One of my readers and a fellow history buff told me that sweet oranges came from China. I haven’t had the energy to research it yet, mostly because I trust her. But I can’t help but suddenly feel like my class titled Age of Exploration & Colonization of the Americas had some issues. Which is the class that taught me sweet oranges were a New World commodity.
It also surprises me a bit when I learn that my college professors were handing out incorrect information. I’m not sure why that’s the case. We’re only as good as the resources available to us and professors can get hold of incorrect information just like anyone else.
She cracked a joke about Wikipedia and all I could think was I hope that in 2006, my professors weren’t getting their lecture content from Wikipedia. I don’t consider Wikipedia a reliable source of information, occasionally referencing it only after I’ve verified the validity of the information in an article.
At some point, I realize I will have to do my own research and verify the items I consider New World commodities are indeed New World commodities. I know pineapples were native to South America, but I’m now wondering if tobacco and cotton couldn’t also be imports from Asia and simply attributed to the New World because we built huge agricultural empires around them.
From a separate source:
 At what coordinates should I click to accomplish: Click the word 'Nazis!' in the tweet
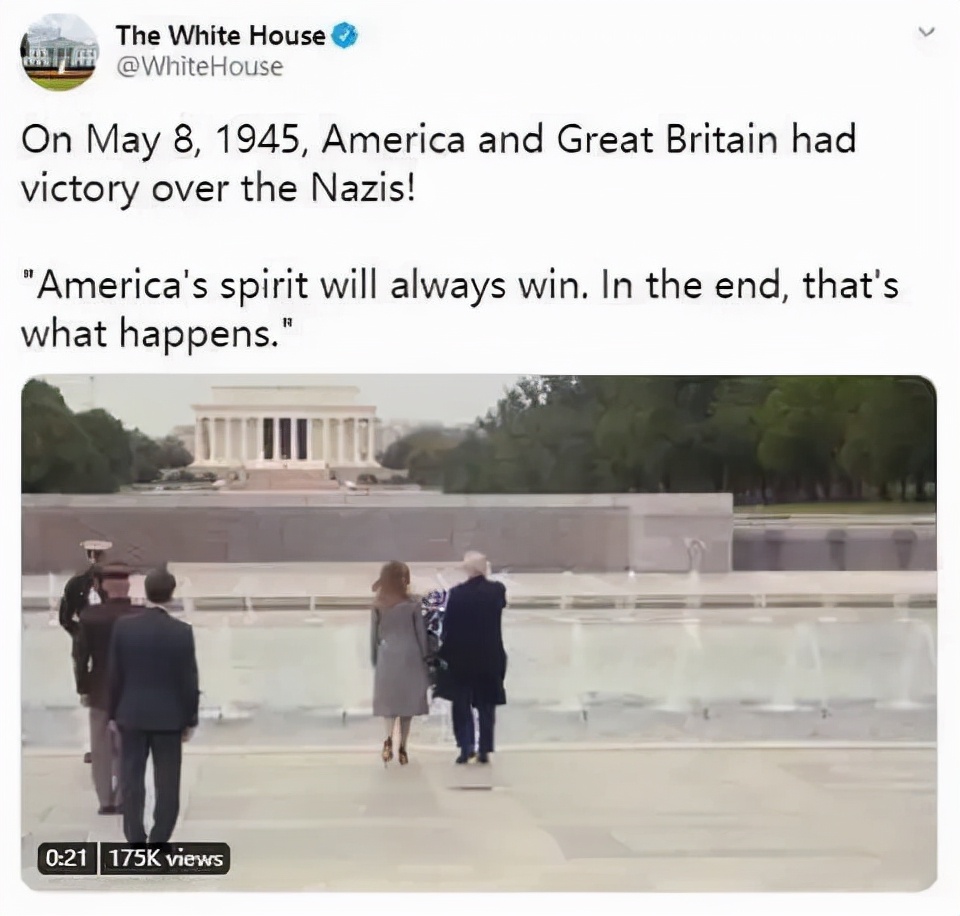pos(363,189)
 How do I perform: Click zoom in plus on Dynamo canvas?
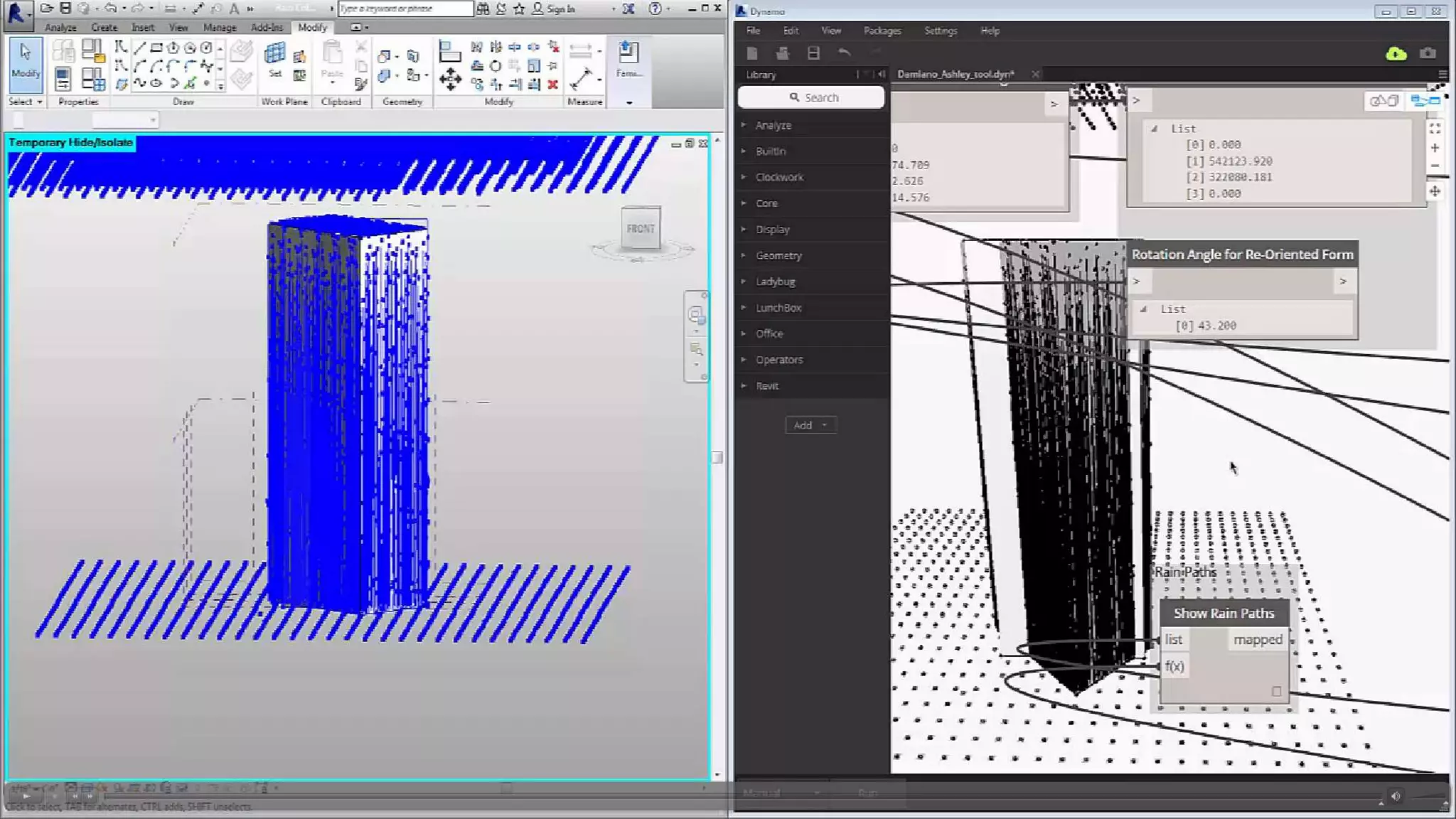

For some years, I had a list from the class of New World Commodities. It was fairly long, I remember, more than a page, but I only remember about a half dozen items from it; Sweet oranges, tobacco, pineapples, pomegranates, cotton, cocoa, potatoes, and maize. Now, I can be certain on potatoes, cocoa, and maize, as these three products figured prominently in the economies of several pre-Columbian civilizations. And frankly, it would be hard for the Aztecs to use cocoa beans as currency if it wasn’t native. Same with Incas and the potato.